Contract, Consideration, Validity. Duress.
Where the owner of a coal business and his predecessor in title have enjoyed for about twenty-nine years the use of certain side tracks, maintained and operated for them by a certain railroad company and its predecessor and connecting with its main lines, but there has been no contract or agreement as to the duration of the privileges so enjoyed, and the railroad company threatens the coal dealer that it will take out his switch and throw him out of business unless he will sign a contract in writing providing that in consideration of the railroad company's continuing to maintain and operate such side tracks, the coal dealer will assume all risks to buildings owned by him by reason of fire communicated thereto by locomotives of the company, and because of such threat the coal dealer signs the contract "under protest," such a contract is supported by a good consideration and is not invalid by reason of the threat of the company, and it therefore is a bar to an action by the coal dealer against the railroad company for damages resulting from the burning of coal sheds of the dealer caused by sparks communicated from a locomotive of the company.
TORT with a declaration containing eight counts, the first six and the eighth counts seeking recovery for damage to wood, timber and grass lands of the plaintiff and to buildings thereon, alleged to have been caused by fire communicated thereto at various times in 1904 and 1905 from sparks from locomotive engines of the defendant. The seventh count sought recovery for the burning on August 29, 1904, of certain coal sheds of the plaintiff. Writ dated December 22, 1906.
The case was tried before Fox, J. By agreement of the parties, judgment was entered for the plaintiff in the sum of $125 without costs as to all but the seventh count. As to that count, it was agreed that the damage therein alleged came within the terms of a contract, hereinafter described, and that the plaintiff could not recover if that contract was valid.
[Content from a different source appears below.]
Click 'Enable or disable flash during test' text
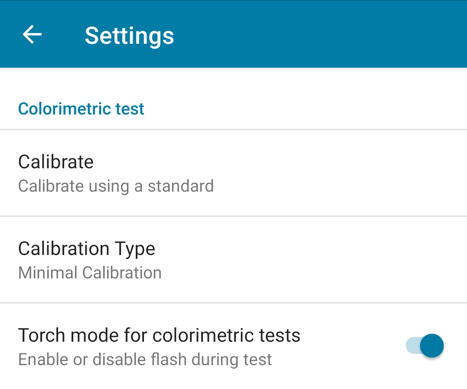 pyautogui.click(x=145, y=359)
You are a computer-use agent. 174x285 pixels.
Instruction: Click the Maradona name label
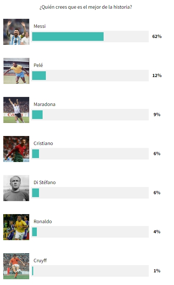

By the contract referred to, the defendant had agreed in substance to maintain a side track running to the coal sheds of the plaintiff "in consideration whereof" the plaintiff and his wife
had agreed, among other things, "to assume all risks to buildings and contents owned by them and located on said side track, by fire communicated by locomotives of the first party, by sparks or otherwise, and waives and hereby releases said party from all claims that may arise from such damages and agrees to indemnify it and hold it harmless from or on account of any claim that may be made from any insurer or other person on account of such damages."
The plaintiff testified that, previous to the making of the contract, he had enjoyed the same privileges which were his under the contract; that those same privileges had been enjoyed by his father from 1875 until his death in 1892, and since then by the plaintiff; that his father first had been given the privileges by the Old Colony Railroad Company as one of the inducements to cause him to change the location of his coal yard, other inducements being "lower freight, better service, prompt attention, and an annual pass was sent to father every year without saying a word. The railroad company furnished the foundation wall and put in the track. Everything was all put in free in that direction. That was the same track that is there now"; that another draft of the contract upon which the defendant relied had been presented to him which he had refused to sign. "Finally this one was presented, which I did sign. The station agent of the New York, New Haven, and Hartford Railroad Company at Stoughton brought the contract to me. Before I signed it I think the agent came two or three times, and he threatened me with taking out my switch and throwing me out of business. I signed it under protest."
The plaintiff contended that he had a right, gained by prescription, to the use of the track of the defendant, and therefore that there was no consideration for the contract; and also that the contract was procured to be signed by duress exerted upon the plaintiff by the defendant's agent.
The presiding judge ordered a verdict for the defendant; and the plaintiff alleged exceptions.
E. F. Leonard, for the plaintiff.
J. L. Hall, for the defendant, was not called upon.
Hammond, J. These exceptions relate only to the seventh count. It is agreed that the verdict for the defendant on that
count was rightly ordered if the contract of July 28, 1897, between the parties was valid.
This contract is attacked upon the grounds of want of consideration, and of duress. Upon neither ground can the attack succeed. The defendant was under no obligation, either as a common carrier or by reason of any previous contracts, to continue either the maintenance or operation of the tracks in question, and its undertaking to continue such maintenance and operation was ample consideration for the undertakings on the part of the plaintiff. The defendant, having the right to discontinue the maintenance and operation, had the right to inform the plaintiff that unless he conformed to its terms it would be obliged to do so. The action of the defendant's station agent, even if correctly stated by the plaintiff, which the defendant does not admit, falls far short of duress.